Monday, October 26, 2009

First Few Steps Done

I've finished building the first few steps up to the landing. So far everything is working out well... all the steps are the same size and they're square and level.

Saturday, October 17, 2009

Building a Set of Stairs

I've started building the main-floor stairs. Although it appears simple enough, building a set of stairs is definitely not an easy task. Getting all of the "underneath" parts to fit together so that the rise (the distance from the top of one step to the top of the next step) and the run (the distance from the front edge of the step to the back edge) are all correct is pretty tricky.

I'm using LVL (Laminated Veneer Lumber) for the stringers. It's very strong and won't warp or shrink. The steps will be made of two layers of 3/4" plywood. Everything will be glued and screwed together. When they're done, they should be strong and squeak free.

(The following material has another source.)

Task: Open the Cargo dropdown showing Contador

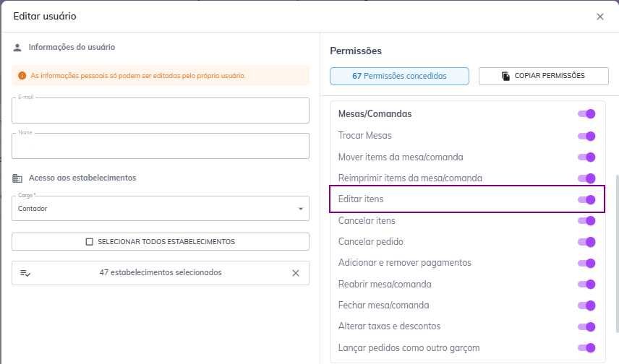Action: click(152, 209)
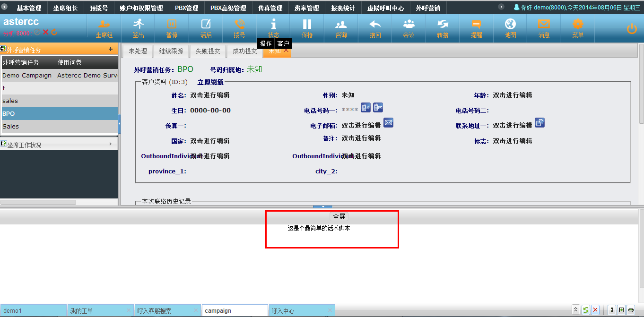Click the green refresh icon in bottom bar

(586, 310)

The first task was to build the landing. It's constructed of 2x8's and is supported on the outside walls by the same ledger beam that supports the floor. The inside corner is supported by a stub wall. There is a post in the basement that sits directly below the stub wall; so the corner of the landing is supported all the way down to a concrete footing in the basement. The floor of the landing is made from two layers of 3/4" plywood.

Wednesday, October 7, 2009

Plumbing Vent Details

This plumbing vent stack is made from 2" ABS pipe that protrudes up through the roof. A plastic and rubber flashing goes over top the vent pipe. The rubber top on the flashing is supposed to be self-sealing around the pipe, but because of the steep angle of the roof, the rubber didn't fit tightly around the vent pipe. I put some silicone around the joint, then put a second rubber flashing over the vent... similar to the storm collar that goes around the chimney.

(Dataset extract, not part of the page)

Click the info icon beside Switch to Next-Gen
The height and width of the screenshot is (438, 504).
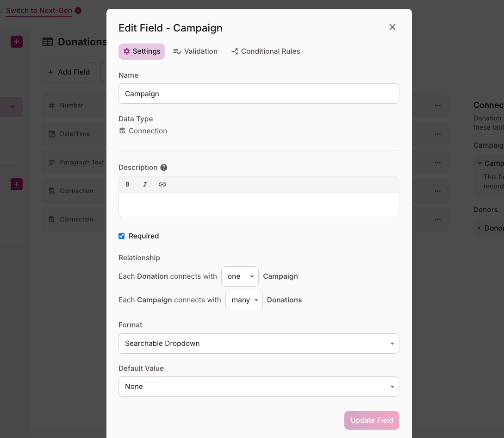78,10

The vent flashing is also just like the chimney flashing in that the shingles sit on top of the flashing on the upside of the slope, and the flashing sits on top of the shingles on the downside of the slope.

On underside of the roof, the pipe is secured to the roof framing with pipe strapping. The bottom end of the vent stack will eventually connect to the rest of the DWV (drain/waste/vent) system.

Monday, October 5, 2009

Electrical Service Entrance

I've been spending a bit of time building my electrical service entrance. The service entrance consists of the electricity meter and the associated conduit and wire... basically all the electrical stuff that's on the outside of the house.

The meter base is mounted on a piece of treated lumber. It has to be anchored securely to the house, so I drilled holes in the concrete wall and used 1/2" galvanized lag bolts and anchors. The service conduit is a 2.5" galvanized steel pipe, and it's mounted to the wall in a similar fashion.

I was worried that it was going to be a huge, ugly task drilling large holes in the concrete, but I rented a rotary hammer drill and it was a piece of cake. You can drill a 3/4" hole through an 8" concrete wall in under a minute. I used a block of wood attached to the outside of the wall as a guide. It helps to hold the drill bit straight so you don't end up with a wobbly hole in the wall.

I'm having a 200 amp service installed, so the specified wire is 2/0 guage. It's about 7/16" in diameter and very hard to bend. It was quite a task getting it to bend and fit through the weatherhead on the top of the conduit.

Sunday, October 4, 2009

Front Windows

A very good friend of mine visited me on the weekend and we put in a couple of the large front windows. They're a bit big for one person to handle, so I really appreciated the help.

They were installed using the same method as previous windows... peel-and-stick flashing goes in the opening first, then a bead of silicone is put on top of that, then the window is nailed into place. Finally, another layer of peel-and-stick flashing is put on top to seal everything up. (I still have to do the last step on these.)